‘Britain’s on its knees’: The broken UK town backing Nigel Farage | Politics

Clacton-on-Sea, United Kingdom – As the midday sun spreads over Clacton, seagulls cawing above the quiet seafront, Lee* meanders around searching for shade.

He stops at an ice cream stand but decides against a purchase.

“I don’t give my name out because you could be Old Bill [police], couldn’t you?” he jokes in a thick East End, London accent. He requests a pseudonym and refuses to be photographed.

At 75, he has lived in Clacton for years having moved from the capital. He has a head of slicked-back grey hair and is dressed in a red polo. He is suspicious of the media and political class and talks of a bygone era.

“We live in a woke country where we’re told what we must think, what we must say, and what we should do. It ain’t the world that we grew up in … We had respect for other people, manners.”

Lee is among the many Clacton locals set to vote for Nigel Farage and his Reform UK party, a right-wing populist startup movement that has dynamited a largely dull and predictable campaign season.

More than 70 percent of voters are expected to back Nigel Farage in Clacton on July 4 [Anealla Safdar/NDMT]

The Labour Party has long been expected – and still is – to win a majority on July 4. But Farage’s shock announcement earlier this month to lead Reform and stand in Clacton has boosted their chances. Reform is now fighting for dominance in opposition and recent polls indicate it is closing the gap against the Conservatives.

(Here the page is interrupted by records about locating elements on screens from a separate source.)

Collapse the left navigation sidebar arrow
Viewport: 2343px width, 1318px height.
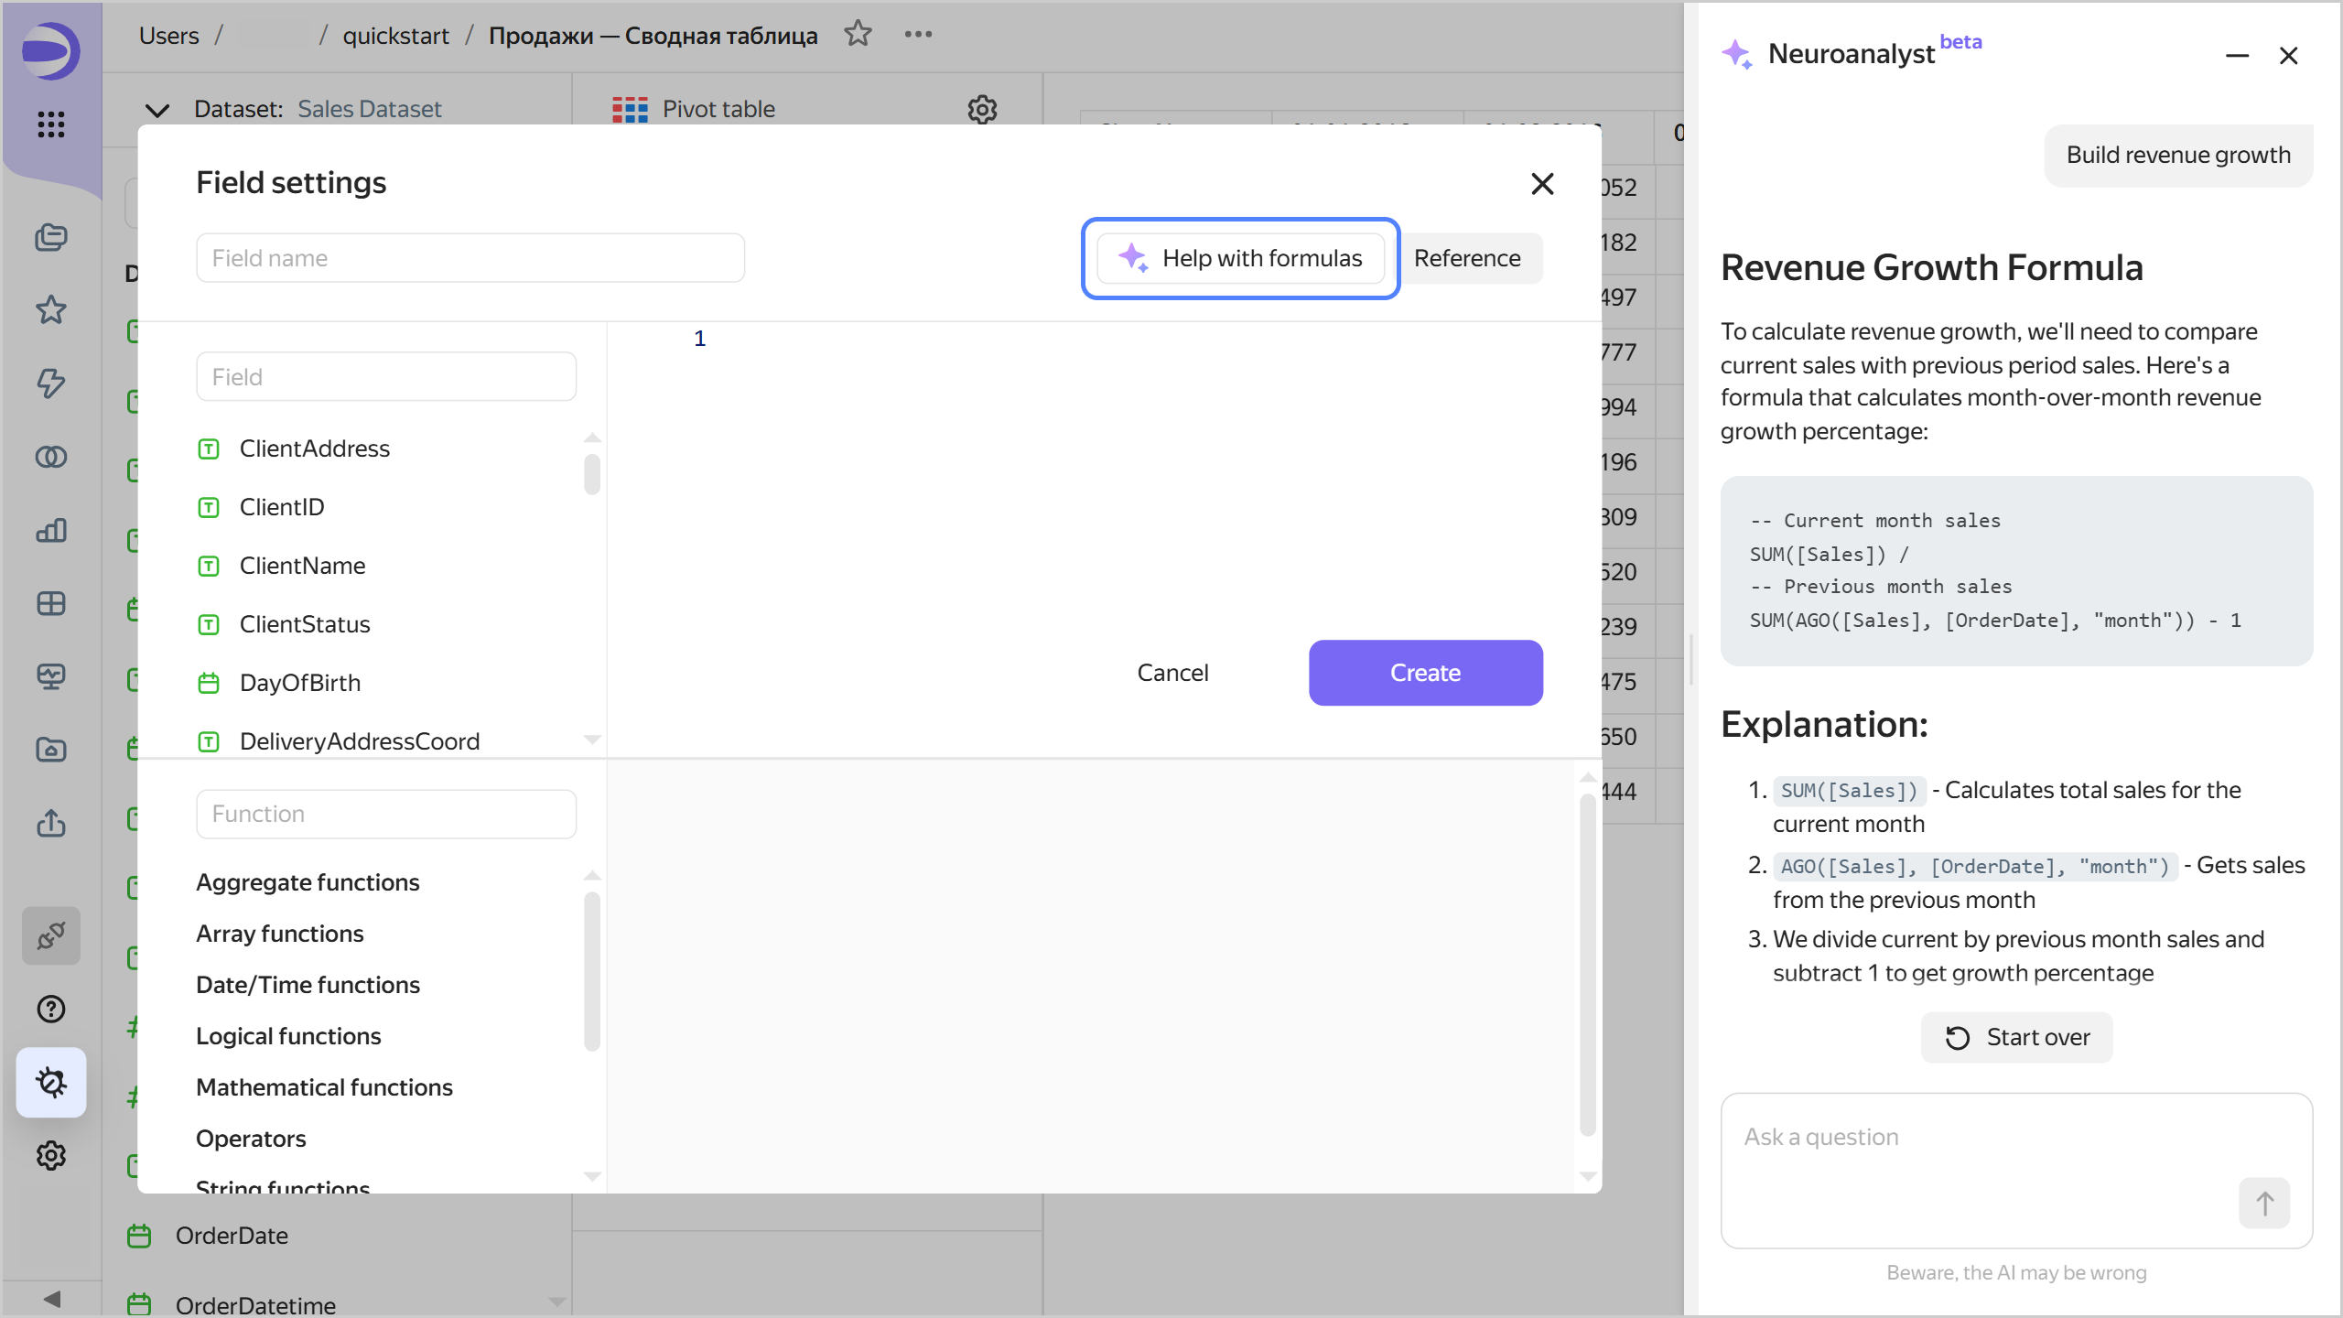52,1299
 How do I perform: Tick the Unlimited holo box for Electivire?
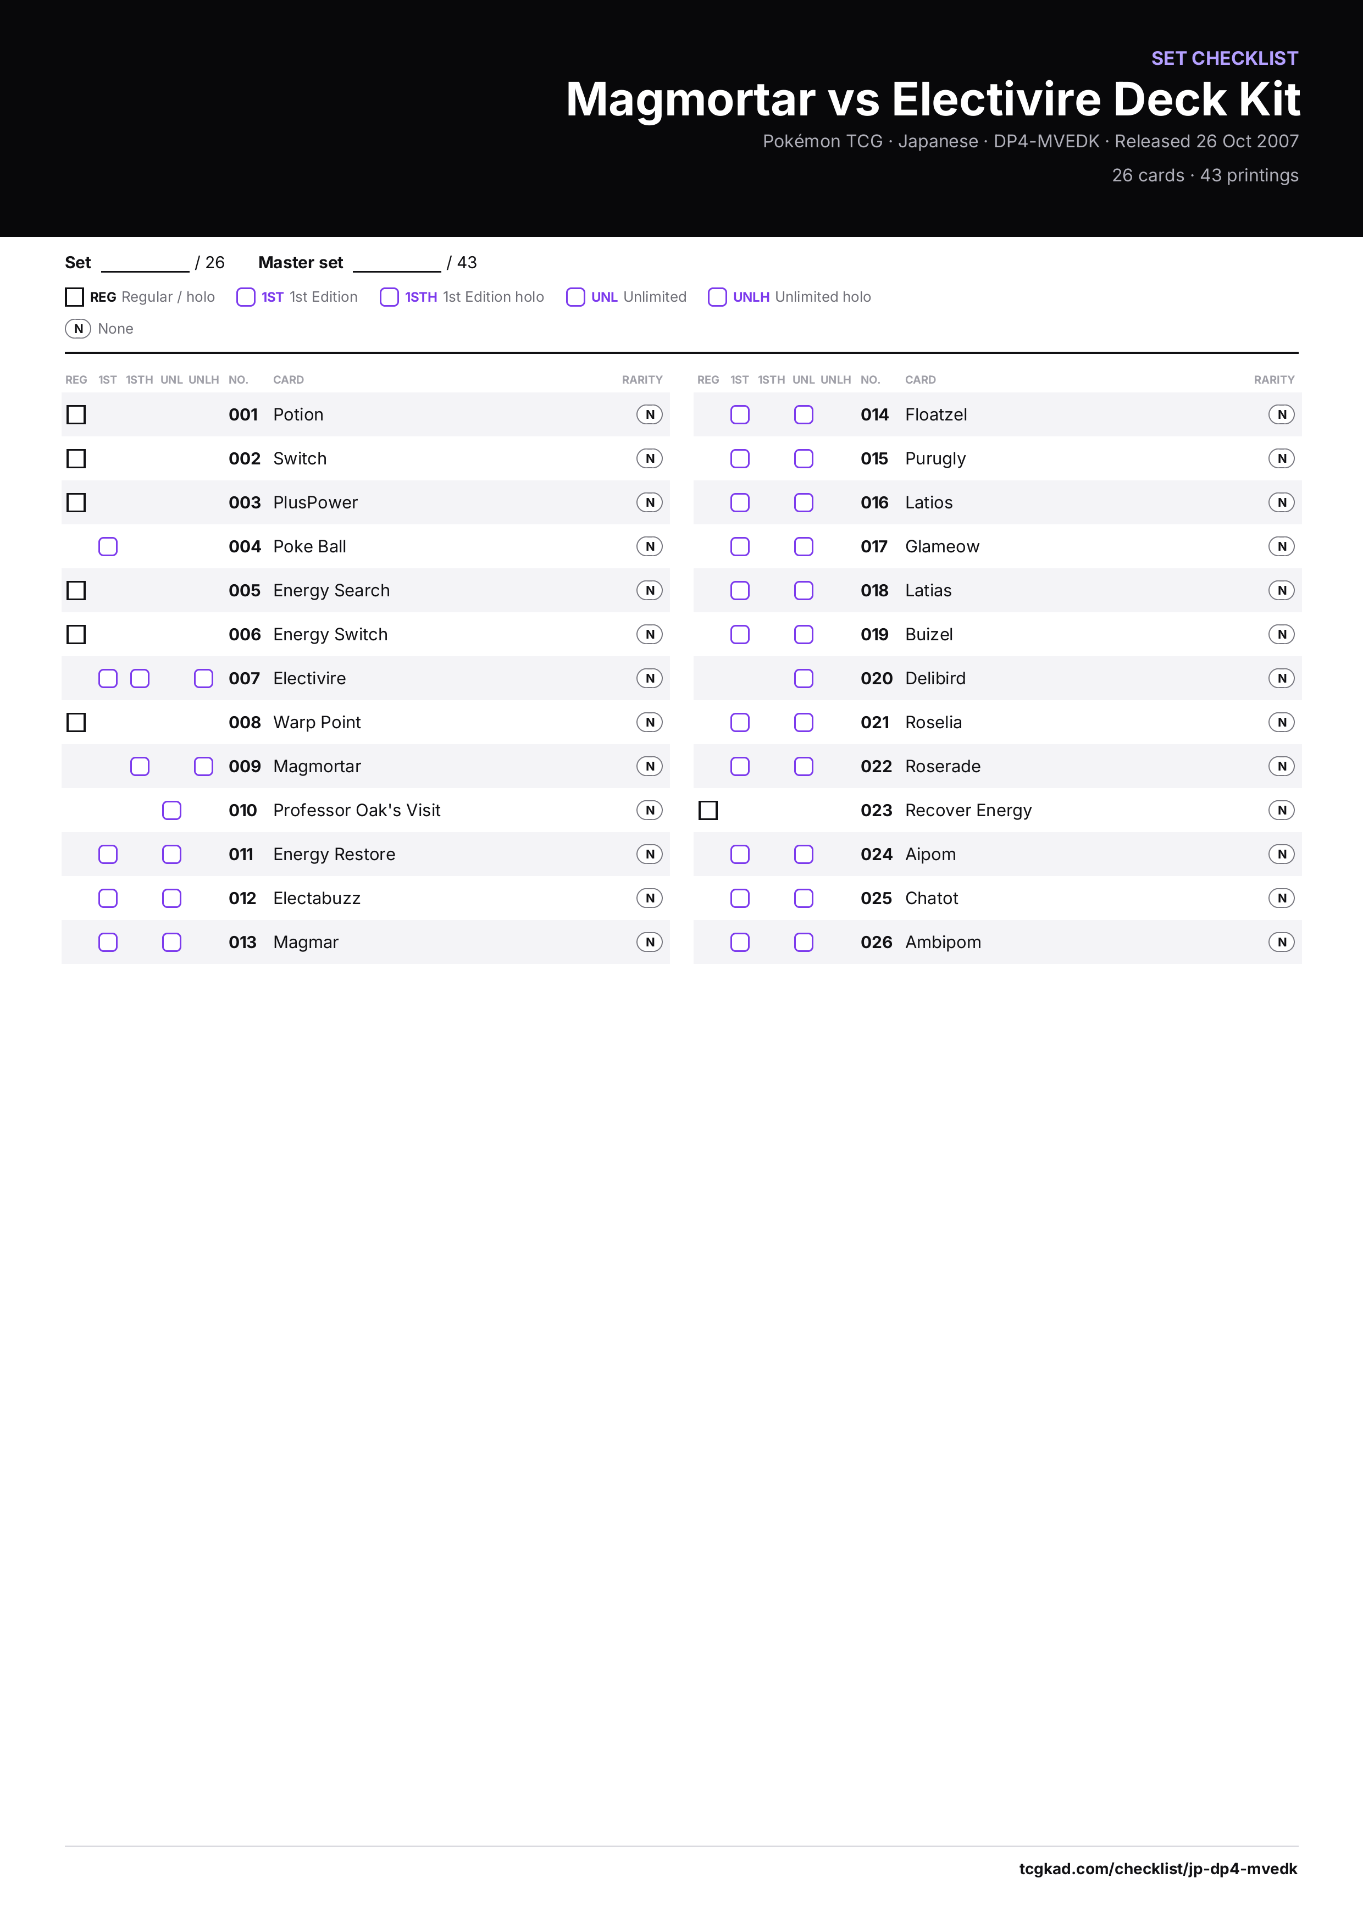click(x=204, y=678)
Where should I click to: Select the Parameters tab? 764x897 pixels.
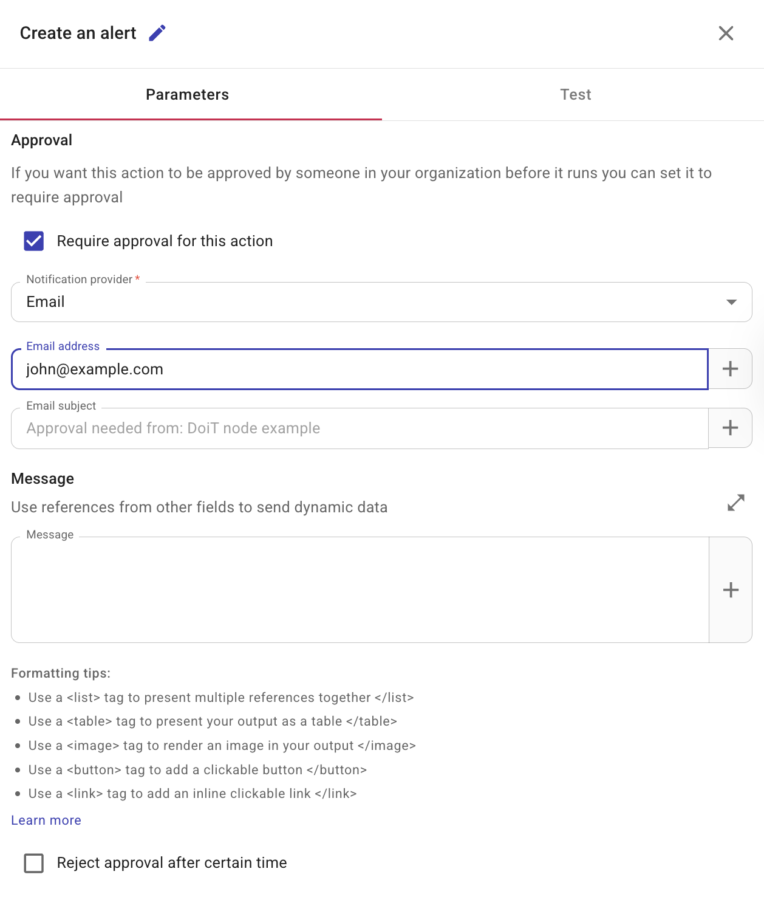[187, 95]
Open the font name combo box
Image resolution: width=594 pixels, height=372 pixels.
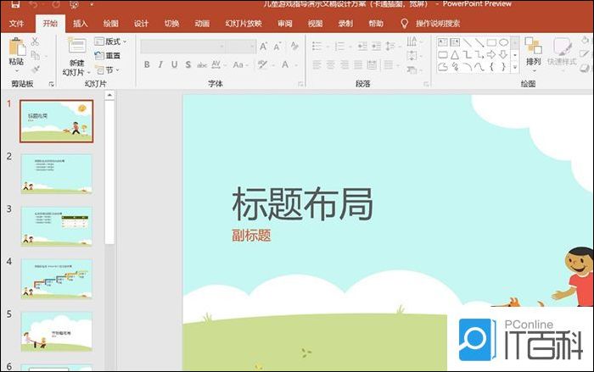pos(197,46)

The telegenic Farage, one of the most recognisable British political figures and among the architects of Brexit, is widely expected to finally become an MP on his eighth attempt – with the biggest swing in recent history.

Clacton strongly supported Giles Watling, a Tory, in the 2019 election with 72 percent of the vote. In less than a fortnight, Farage is predicted by the Survation pollster to win more than 40 percent compared with Watling’s 27 percent. Jovan Owusu-Nepaul, a young and stylish Labour candidate, is likely to secure 24 percent.

‘All them boats coming here, I honestly believe they’re terrorists’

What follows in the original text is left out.